(Source data)
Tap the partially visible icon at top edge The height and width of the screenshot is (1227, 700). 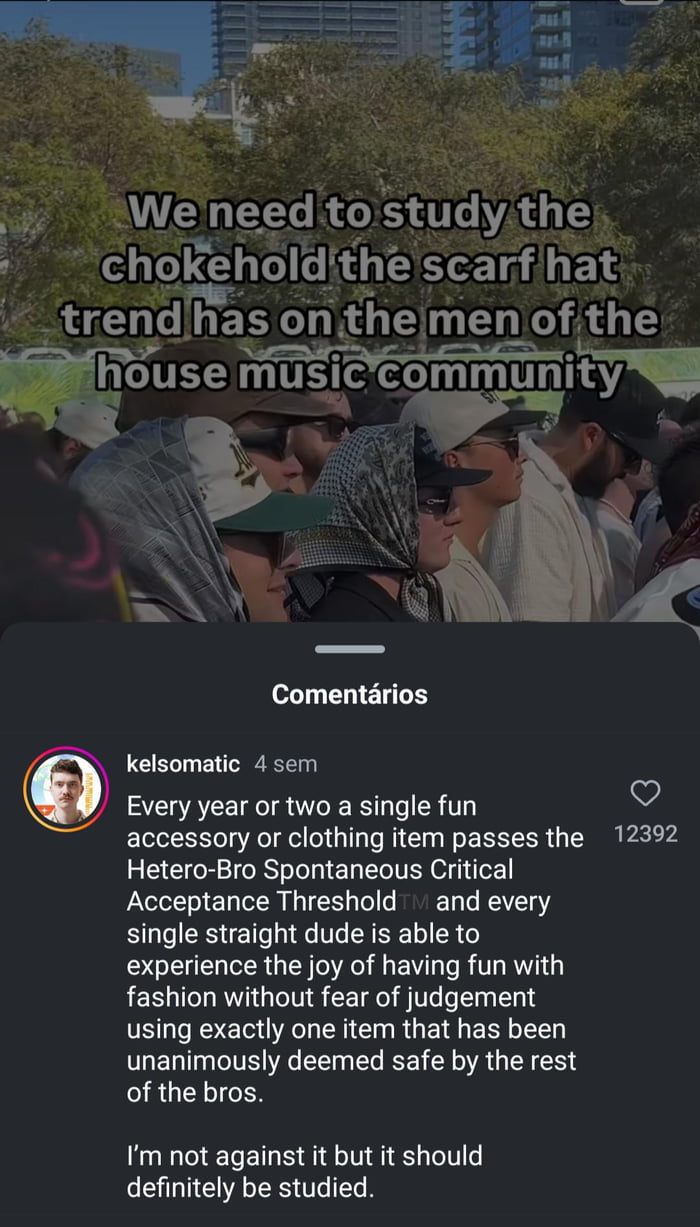[643, 3]
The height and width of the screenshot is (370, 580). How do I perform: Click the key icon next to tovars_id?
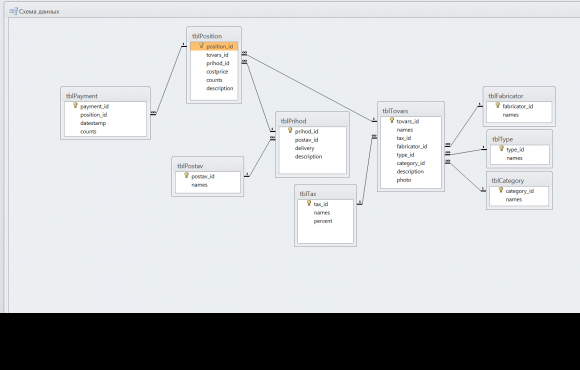click(392, 120)
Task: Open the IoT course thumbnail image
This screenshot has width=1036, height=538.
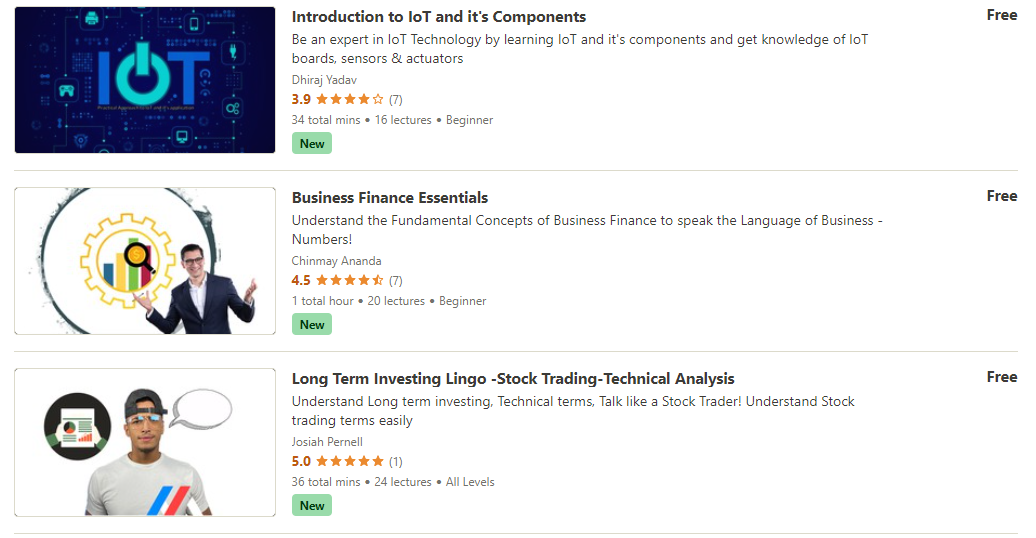Action: tap(145, 80)
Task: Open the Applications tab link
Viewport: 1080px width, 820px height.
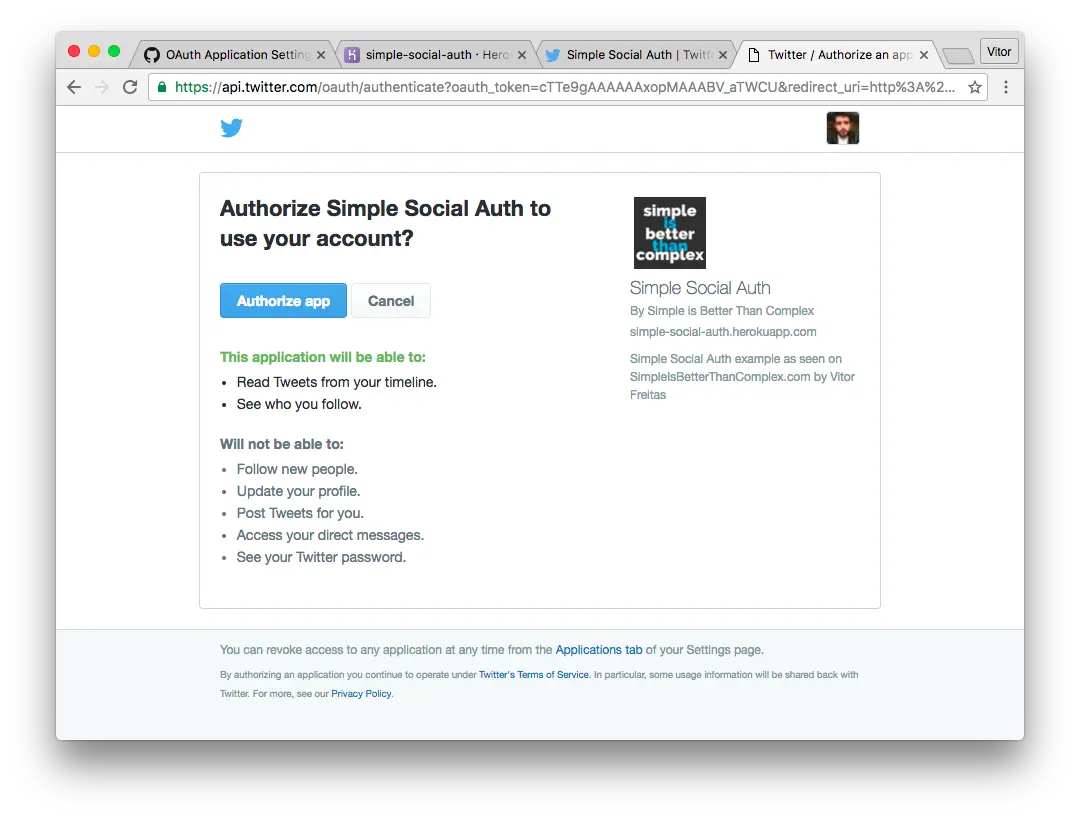Action: pos(599,649)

Exercise brief -
Set down word for word every line from the one containing "Task: Open the IoT course thumbnail image" through the last line of the records above, both ends included. Leave out the pictures.

Answer space -
Task: Open the IoT course thumbnail image
This screenshot has width=1036, height=538.
Action: tap(145, 80)
Task: Open the Applications tab link
Viewport: 1080px width, 820px height.
Action: pos(599,649)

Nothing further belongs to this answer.